Consignes:
[1] Recopiez fidèlement, dans l'extrait sur l'acte Trois, le passage qui va de « Il réalise son » jusqu'à « et sur nous-mêmes. ».
[2] Dressez la liste des issues possibles de la confrontation finale que présente l'extrait sur l'acte Trois. Pour chacune, précisez le sort de l'objectif et du besoin personnel, puis la qualification que le texte lui donne.
***** Extrait à lire
Quant à l’acte Trois, comme à l’accoutumée, c’est l’ultime confrontation. Le personnage est dans une continuation, une série d’épreuves et tout cela le façonne pour cette rencontre ultime qui décidera de sa destinée. En effet, même s’il apparaît comme le point de mire d’une adversité qu’il ne comprend pas toujours, le libre-arbitre du personnage dans sa tentative de réalisation de sa propre volonté est ce qui le détermine.
Réussit-il son objectif mais échoue sur un plan personnel ? Il est perdu. Il ne réussit pas son objectif mais qu’importe puisqu’il a compris ce qu’était son besoin (il a enfin fait preuve de courage par exemple), c’est un triomphe personnel bien plus gratifiant.
Il réalise son objectif et du même coup, son besoin personnel : un idéal que seule la fiction peut offrir. S’il perd sur les deux tableaux, nous avons là une tragédie sans rémission : c’est plus du réalisme qu’un sentimentalisme romantique qui est une échappatoire du quotidien mais nous apprend peu et sur le monde et sur nous-mêmes.
**********
***** Contenu des données
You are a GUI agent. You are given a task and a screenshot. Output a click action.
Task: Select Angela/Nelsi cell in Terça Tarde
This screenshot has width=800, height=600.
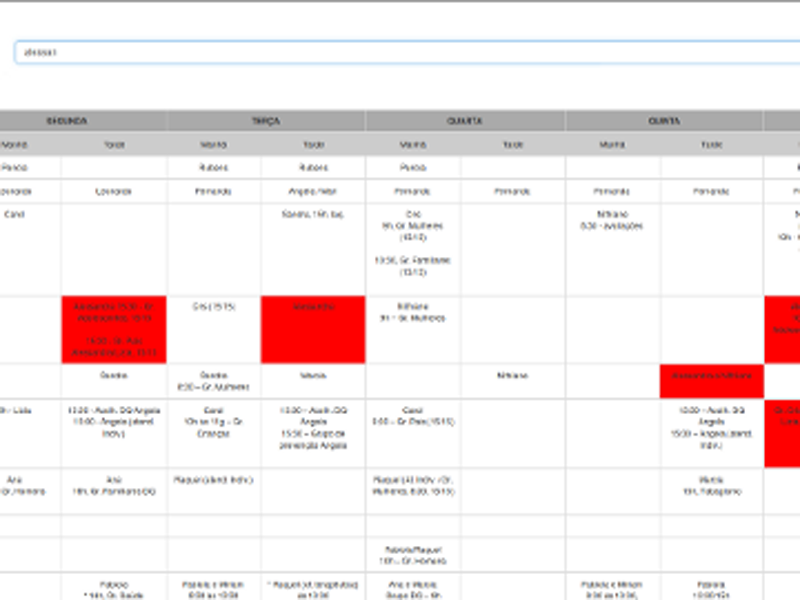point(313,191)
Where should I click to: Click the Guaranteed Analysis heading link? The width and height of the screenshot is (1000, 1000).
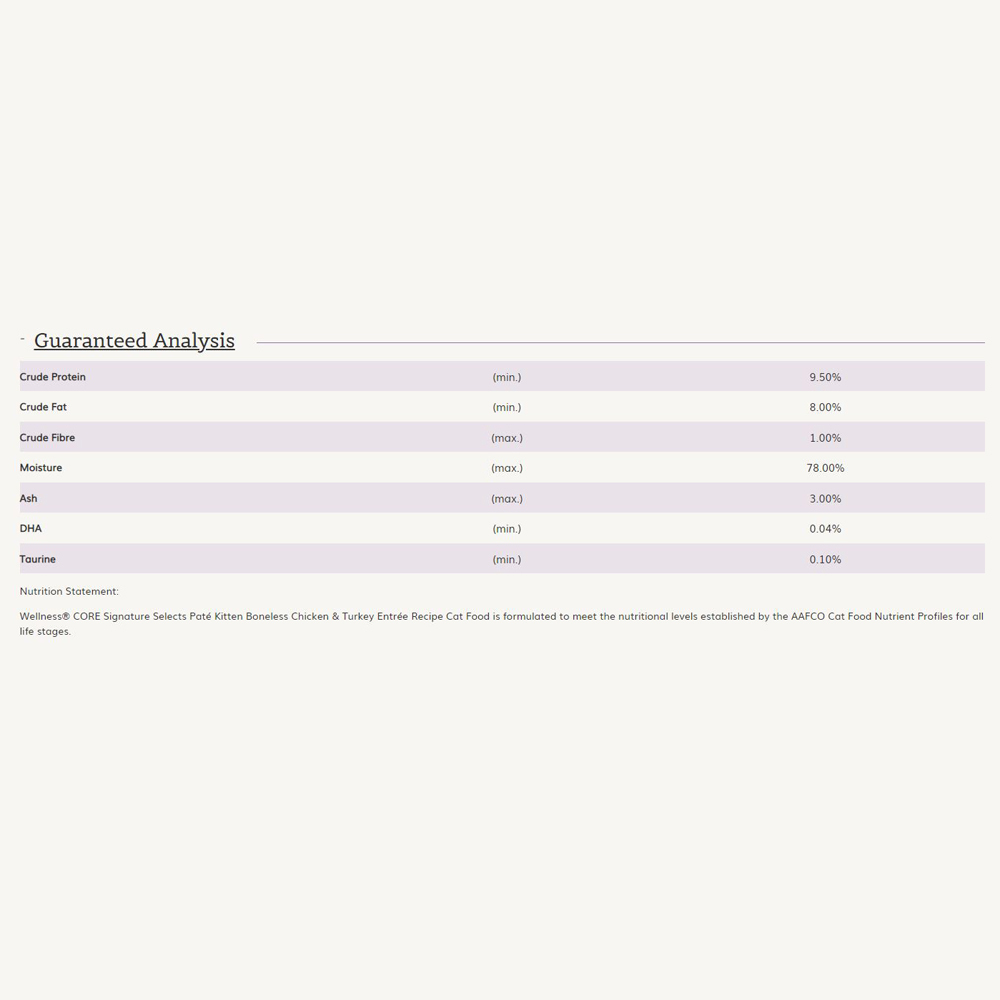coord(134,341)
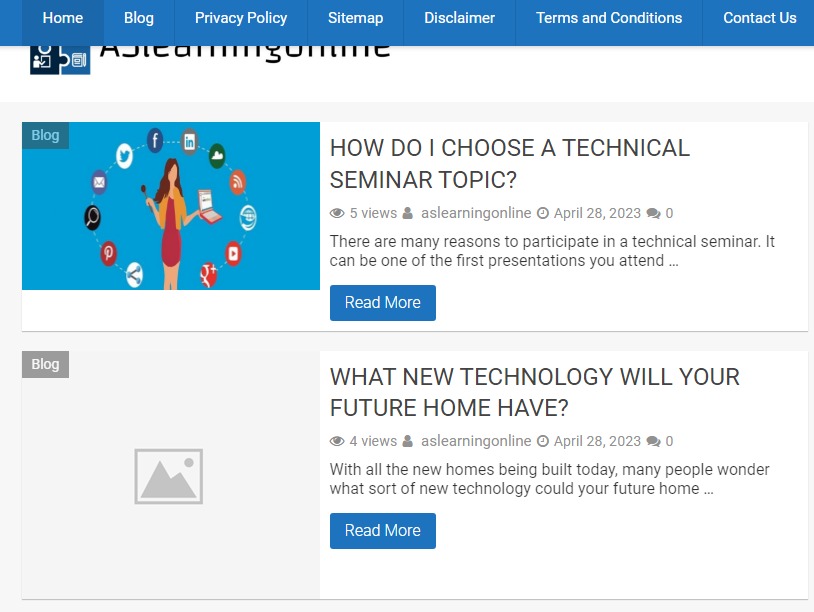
**********
***** Contenu des données
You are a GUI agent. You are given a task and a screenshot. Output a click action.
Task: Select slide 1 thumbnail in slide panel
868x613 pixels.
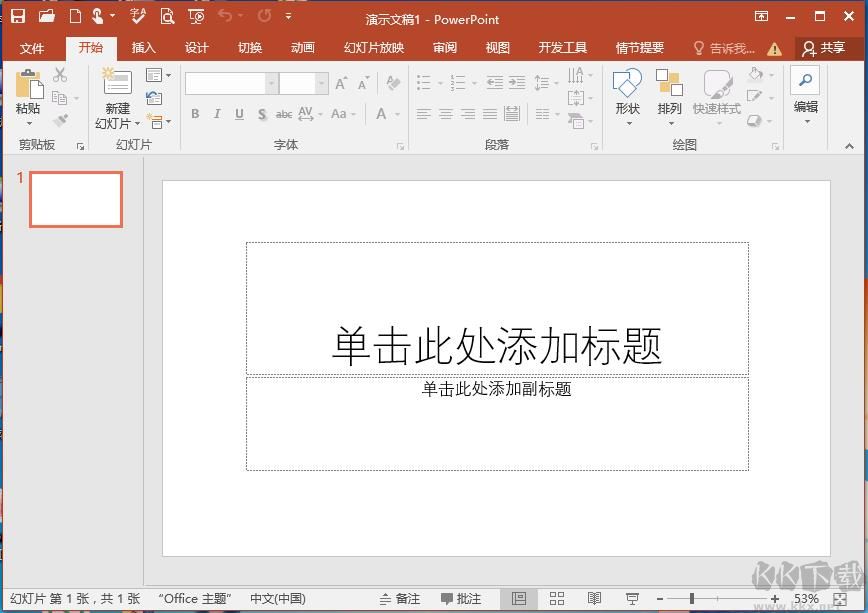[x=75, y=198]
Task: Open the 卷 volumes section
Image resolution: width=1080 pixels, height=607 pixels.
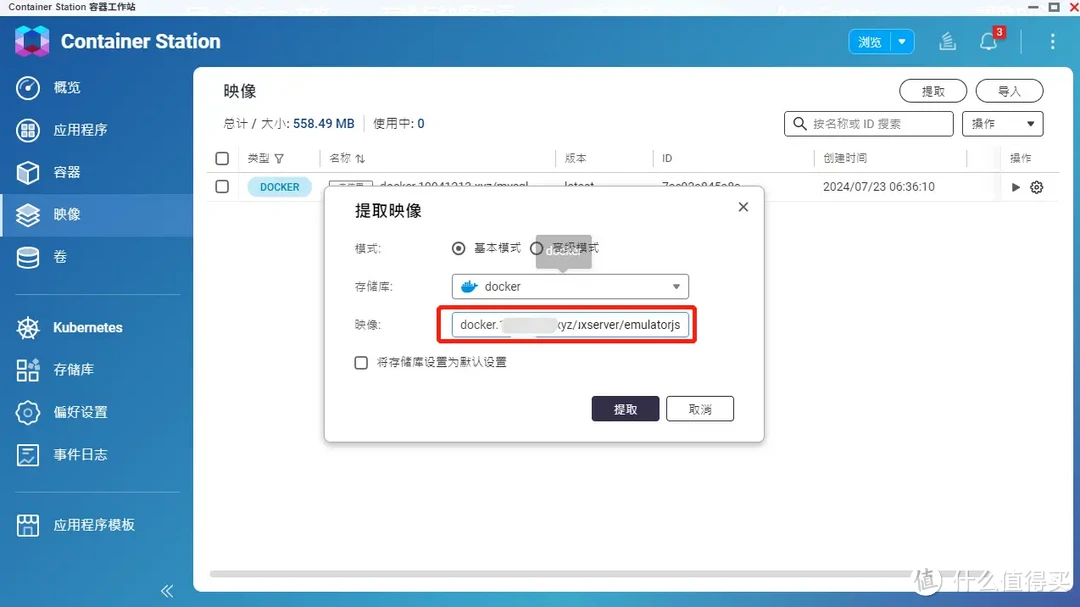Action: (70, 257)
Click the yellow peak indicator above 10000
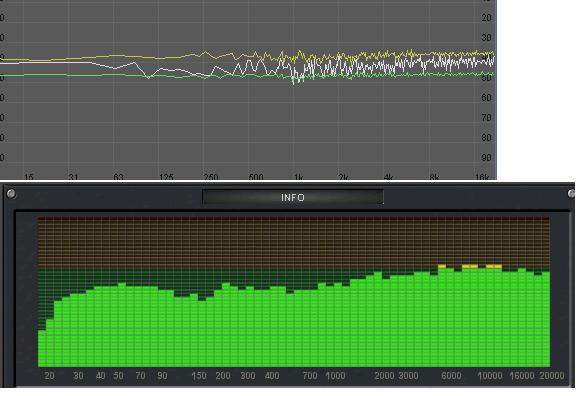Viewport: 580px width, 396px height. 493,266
**********
Réponses par consigne:
[1]
Il réalise son objectif et du même coup, son besoin personnel : un idéal que seule la fiction peut offrir. S’il perd sur les deux tableaux, nous avons là une tragédie sans rémission : c’est plus du réalisme qu’un sentimentalisme romantique qui est une échappatoire du quotidien mais nous apprend peu et sur le monde et sur nous-mêmes.

[2]
- Objectif réussi, échec sur le plan personnel : le personnage est perdu.
- Objectif manqué, mais besoin compris : un triomphe personnel bien plus gratifiant.
- Objectif et besoin personnel réalisés : un idéal que seule la fiction peut offrir.
- Échec sur les deux tableaux : une tragédie sans rémission.